Visit most historic buildings in Japan and you’re more than likely to read about an original construction that was destroyed by fire. The habit of building everything from wood was the downfall of many castles, palaces and temples, with both deliberate and accidental fires meaning that only a minority of the original major buildings have survived to the present day. Of those that survived the fires, few were lucky to escape the attentions of American bombers in the war.
A lucky few have successfully dodged the bullets of fire and war and these are now held up as national treasures. One such example is Kochi Castle in the south of Shikoku. While the first version burnt down true to form in 1727, it was immediately rebuilt and it is the 18th century version that you can still walk around today.
Visiting many of the the castles as a non-Japanese speaker can leave you confused, with many signs having no English translation and audio-visual displays having no sub-titles. The displays inside Kochi Castle were particularly impressive for this reason. Several large model depictions of life in the castle needed no interpretation, with skilfully made figures giving a captivating view of the many characters who would have lived and worked in the shadow of the castle.
Most other castles, such as Kumamoto Castle which is often described as one of three finest castles in Japan, have been completely rebuilt in recent years. Most of the structures at Kumamoto Castle date from the 17th century and were destroyed by fire in the 1877 Satsuma Rebellion. The castle was fully rebuilt in 1960 and most recently the Lord’s Inner Palace was renovated, allowing visitors a rare glimpse of a castle interior as it may have looked in its heyday.

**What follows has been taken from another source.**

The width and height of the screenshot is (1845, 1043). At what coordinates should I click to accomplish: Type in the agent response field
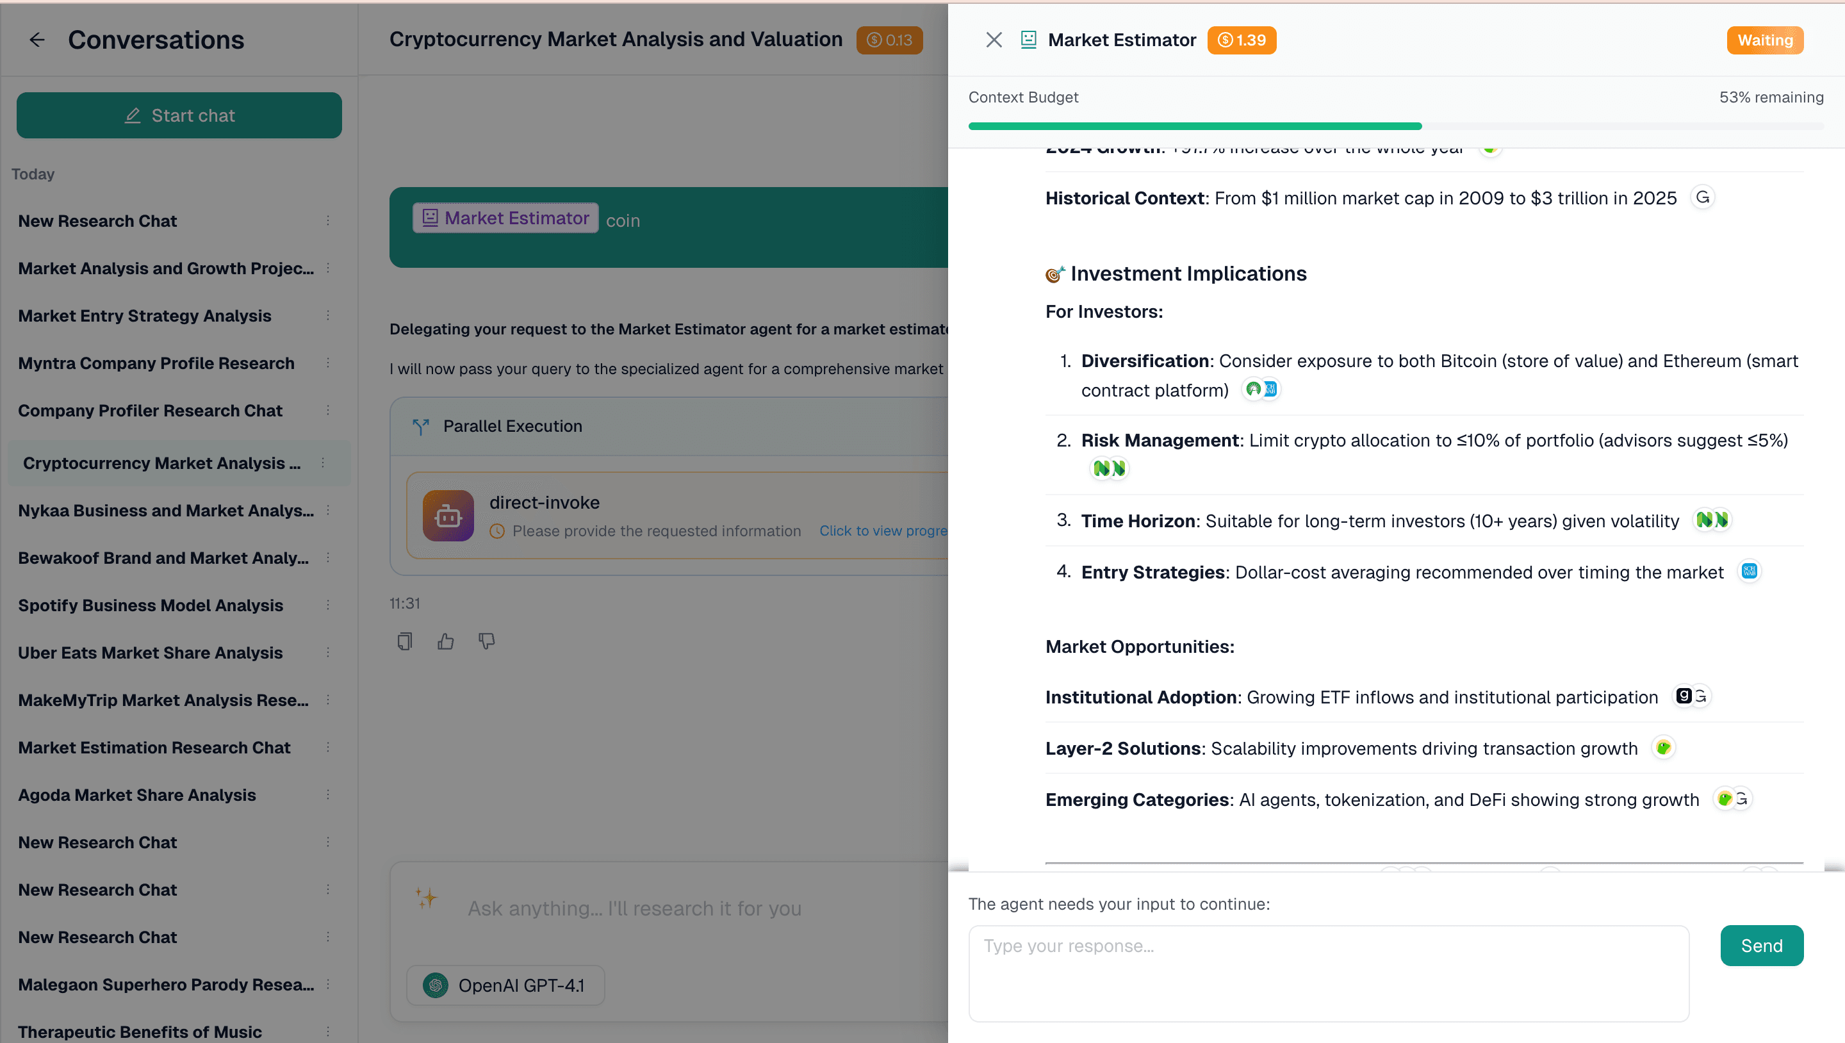1329,973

While the entrance fees are relatively modest to most of the castles (around 500 yen on average) if you visit enough of them you may choose not to enter every single castle you see. We walked through the extensive grounds of Matsuyama Castle in the early morning before the staff arrived and enjoyed the site with only the occasional company of a keen runner out on their morning jog.

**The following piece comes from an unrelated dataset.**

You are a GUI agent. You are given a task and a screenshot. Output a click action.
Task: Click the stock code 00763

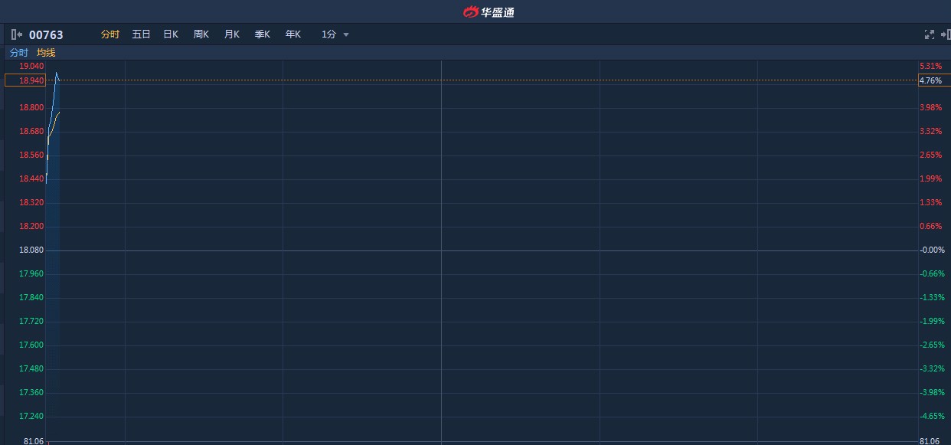pyautogui.click(x=46, y=34)
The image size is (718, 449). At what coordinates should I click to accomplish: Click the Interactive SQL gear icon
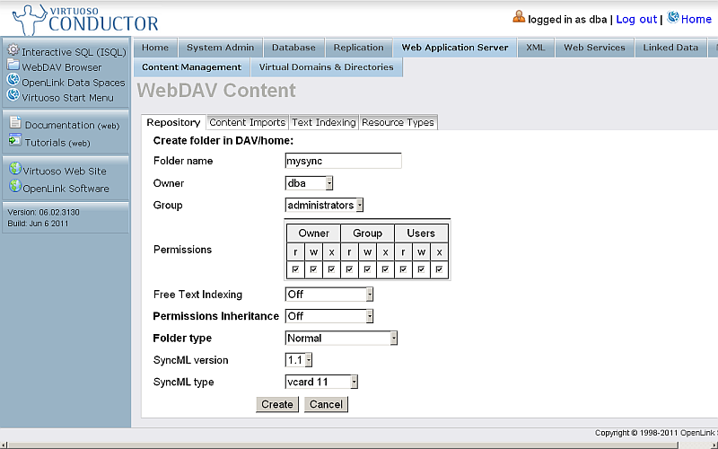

I had read in a guidebook that Nijo castle in Kyoto was not really worth a visit, but we decided to go in any case. We were glad we ignored the guidebook as this was probably one of our favourite sites. Being in the old capital Kyoto, Nijo has perhaps the richest history of all of the Japanese castles and visitors can walk through the corridors and stare into the rooms where the Shoguns once held court with the great and good of feudal Japan.